EXTRAIT DU DOCUMENT:

□ □ □ □

Artisan, sous-traitance et obligation de vigilance : ce qu’il faut savoir
Sous-traitance : une obligation de vigilance
Un objectif. Dans le cadre de la lutte contre le travail dissimulé, la réglementation impose aux entreprises qui recourent à la sous-traitance d’échanger un certain nombre d’informations pour s’assurer que leurs partenaires sont effectivement en règle avec leurs obligations administratives, notamment en matière sociale. À défaut, elles risquent des sanctions…
Quelle obligation ? Vous devez vous assurer que votre sous-traitant s’acquitte de l’ensemble de ses obligations déclaratives et de paiement en matière de cotisations sociales. Concrètement, cette « vigilance » suppose de s’assurer que les sous-traitants ne se rendent pas coupables de travail dissimulé.
Quelles sanctions ? Si vous ne procédez pas à cette vérification, vous courrez le risque d’être solidairement condamné au paiement des impôts, taxes et cotisations sociales de votre sous-traitant si ce dernier est reconnu coupable de travail dissimulé, voire même des rémunérations et autres charges. Vous courrez également le risque de voir annuler les éventuelles exonérations et réductions de cotisations sociales dont vous pouvez bénéficier (pour toute la période durant laquelle le délit de travail dissimulé de votre sous-traitant aura été constaté).
Le saviez-vous ?
Cette obligation s’applique à tout contrat conclu par un donneur d’ordre en vue de l’exécution d’un travail, de la fourniture d’une prestation de services ou de l’accomplissement d’un acte de commerce lorsque le contrat a une valeur de 5 000 € HT.
En pratique. Vous devez obtenir de votre sous-traitant un document attestant qu’il est effectivement immatriculé auprès des organismes sociaux (un extrait K-bis ou la carte professionnelle). Vous devez, en outre, lui réclamer une « attestation de vigilance », délivrée par l’Urssaf, contenant les informations suivantes :
- l’identification de l’entreprise (dénomination sociale, adresse du siège social) ;
- les déclarations sociales et le paiement des cotisations et contributions sociales ;
- le nombre de salariés ;
- le total des rémunérations déclarées par le sous-traitant sur le dernier bordereau récapitulatif des cotisations.
Attention. Vous avez l’obligation d’exiger du sous-traitant qu’il vous remette cette attestation lors de la signature du contrat, puis tous les 6 mois jusqu’à la fin de l’exécution du contrat.
Une obligation très large ! Vous devez également vérifier qu’elle est authentique. Il est possible de le vérifier directement sur le site Internet de l’Urssaf en saisissant un code de sécurité mentionné sur le document dans la rubrique « vérification d’attestation ». Vous devez également vérifier que le sous-traitant sera capable de réaliser les travaux qui lui seront confiés. En cas de doute, demandez à l’entreprise quels sont les moyens qu’elle compte mettre en œuvre pour accomplir les travaux demandés (intention d’embauche, intérim, etc.).

□ □ □ □

DONNÉES:
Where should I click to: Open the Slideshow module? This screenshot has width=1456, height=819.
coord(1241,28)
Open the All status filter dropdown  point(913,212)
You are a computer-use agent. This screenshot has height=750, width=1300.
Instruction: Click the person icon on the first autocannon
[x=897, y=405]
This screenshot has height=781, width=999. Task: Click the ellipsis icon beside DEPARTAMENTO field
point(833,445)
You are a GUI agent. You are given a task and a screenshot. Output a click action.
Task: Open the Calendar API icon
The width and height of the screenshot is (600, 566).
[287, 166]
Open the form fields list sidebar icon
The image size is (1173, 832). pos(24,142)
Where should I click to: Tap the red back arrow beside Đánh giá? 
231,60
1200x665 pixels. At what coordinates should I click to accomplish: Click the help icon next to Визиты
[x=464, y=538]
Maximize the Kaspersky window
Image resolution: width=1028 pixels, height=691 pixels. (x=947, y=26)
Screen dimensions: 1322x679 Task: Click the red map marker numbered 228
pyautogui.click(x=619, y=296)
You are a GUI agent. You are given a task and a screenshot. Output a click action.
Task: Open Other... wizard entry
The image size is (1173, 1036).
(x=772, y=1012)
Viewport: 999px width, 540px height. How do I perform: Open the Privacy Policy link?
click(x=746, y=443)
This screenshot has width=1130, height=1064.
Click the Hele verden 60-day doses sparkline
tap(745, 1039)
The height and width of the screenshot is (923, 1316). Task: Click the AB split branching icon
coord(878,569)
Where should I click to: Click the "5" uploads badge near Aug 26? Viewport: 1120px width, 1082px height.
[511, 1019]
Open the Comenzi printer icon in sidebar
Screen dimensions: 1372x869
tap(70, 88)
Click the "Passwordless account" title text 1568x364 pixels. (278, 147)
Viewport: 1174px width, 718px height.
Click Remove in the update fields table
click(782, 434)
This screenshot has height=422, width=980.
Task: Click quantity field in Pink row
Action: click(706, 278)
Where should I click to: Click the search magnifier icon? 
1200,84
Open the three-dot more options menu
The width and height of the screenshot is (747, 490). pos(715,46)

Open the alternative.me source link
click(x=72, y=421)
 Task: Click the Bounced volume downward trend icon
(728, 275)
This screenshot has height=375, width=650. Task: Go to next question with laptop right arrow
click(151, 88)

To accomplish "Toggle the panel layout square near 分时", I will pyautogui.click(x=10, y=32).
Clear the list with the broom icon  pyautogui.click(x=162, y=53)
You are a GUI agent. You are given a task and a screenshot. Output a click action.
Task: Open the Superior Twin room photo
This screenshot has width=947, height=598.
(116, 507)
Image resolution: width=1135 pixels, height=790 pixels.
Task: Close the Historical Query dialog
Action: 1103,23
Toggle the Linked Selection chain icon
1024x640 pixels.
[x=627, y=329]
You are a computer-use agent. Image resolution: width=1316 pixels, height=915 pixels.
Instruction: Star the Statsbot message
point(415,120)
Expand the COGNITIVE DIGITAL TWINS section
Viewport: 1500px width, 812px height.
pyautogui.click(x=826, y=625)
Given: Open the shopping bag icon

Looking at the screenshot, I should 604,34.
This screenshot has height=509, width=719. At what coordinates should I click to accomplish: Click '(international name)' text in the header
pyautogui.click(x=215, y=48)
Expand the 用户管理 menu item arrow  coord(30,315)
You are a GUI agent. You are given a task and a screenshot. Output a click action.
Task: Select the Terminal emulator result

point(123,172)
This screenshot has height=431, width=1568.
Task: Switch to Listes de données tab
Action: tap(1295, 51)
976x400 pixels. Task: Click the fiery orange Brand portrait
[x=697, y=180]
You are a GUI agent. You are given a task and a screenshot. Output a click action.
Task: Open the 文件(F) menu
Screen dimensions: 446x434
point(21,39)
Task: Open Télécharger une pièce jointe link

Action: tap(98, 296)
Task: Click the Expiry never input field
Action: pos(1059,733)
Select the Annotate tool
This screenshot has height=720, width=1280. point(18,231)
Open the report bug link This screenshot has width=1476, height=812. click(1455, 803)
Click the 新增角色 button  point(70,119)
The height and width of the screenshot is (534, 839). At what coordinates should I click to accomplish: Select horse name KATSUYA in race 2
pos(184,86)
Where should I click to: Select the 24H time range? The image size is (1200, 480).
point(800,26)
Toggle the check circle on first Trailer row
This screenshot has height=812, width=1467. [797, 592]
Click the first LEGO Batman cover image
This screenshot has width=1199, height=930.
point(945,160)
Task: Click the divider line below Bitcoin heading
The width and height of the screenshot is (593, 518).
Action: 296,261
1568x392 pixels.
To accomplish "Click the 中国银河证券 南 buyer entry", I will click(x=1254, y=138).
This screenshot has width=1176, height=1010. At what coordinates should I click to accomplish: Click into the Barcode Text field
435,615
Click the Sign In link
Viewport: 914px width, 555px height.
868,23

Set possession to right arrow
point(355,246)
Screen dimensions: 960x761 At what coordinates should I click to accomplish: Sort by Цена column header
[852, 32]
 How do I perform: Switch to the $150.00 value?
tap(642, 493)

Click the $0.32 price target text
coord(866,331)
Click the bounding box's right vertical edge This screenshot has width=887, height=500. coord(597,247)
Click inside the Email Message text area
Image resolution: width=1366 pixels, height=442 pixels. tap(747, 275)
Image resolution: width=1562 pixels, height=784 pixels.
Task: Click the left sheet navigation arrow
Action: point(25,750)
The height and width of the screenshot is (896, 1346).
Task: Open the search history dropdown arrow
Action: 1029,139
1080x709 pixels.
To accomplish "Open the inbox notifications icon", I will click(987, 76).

□ □ □ □

CONSIGNE:
Dans l'extrait, remplacez « salariés » par « employés » dans le passage compris entre « Le saviez-vous ? » et « récapitulatif des cotisations. », bornes incluses, puis donnez ce passage modifié, s'il vous plaît. Ces données n'ont aucun lien avec l'extrait.

RÉPONSE:
Le saviez-vous ?
Cette obligation s’applique à tout contrat conclu par un donneur d’ordre en vue de l’exécution d’un travail, de la fourniture d’une prestation de services ou de l’accomplissement d’un acte de commerce lorsque le contrat a une valeur de 5 000 € HT.
En pratique. Vous devez obtenir de votre sous-traitant un document attestant qu’il est effectivement immatriculé auprès des organismes sociaux (un extrait K-bis ou la carte professionnelle). Vous devez, en outre, lui réclamer une « attestation de vigilance », délivrée par l’Urssaf, contenant les informations suivantes :
- l’identification de l’entreprise (dénomination sociale, adresse du siège social) ;
- les déclarations sociales et le paiement des cotisations et contributions sociales ;
- le nombre de employés ;
- le total des rémunérations déclarées par le sous-traitant sur le dernier bordereau récapitulatif des cotisations.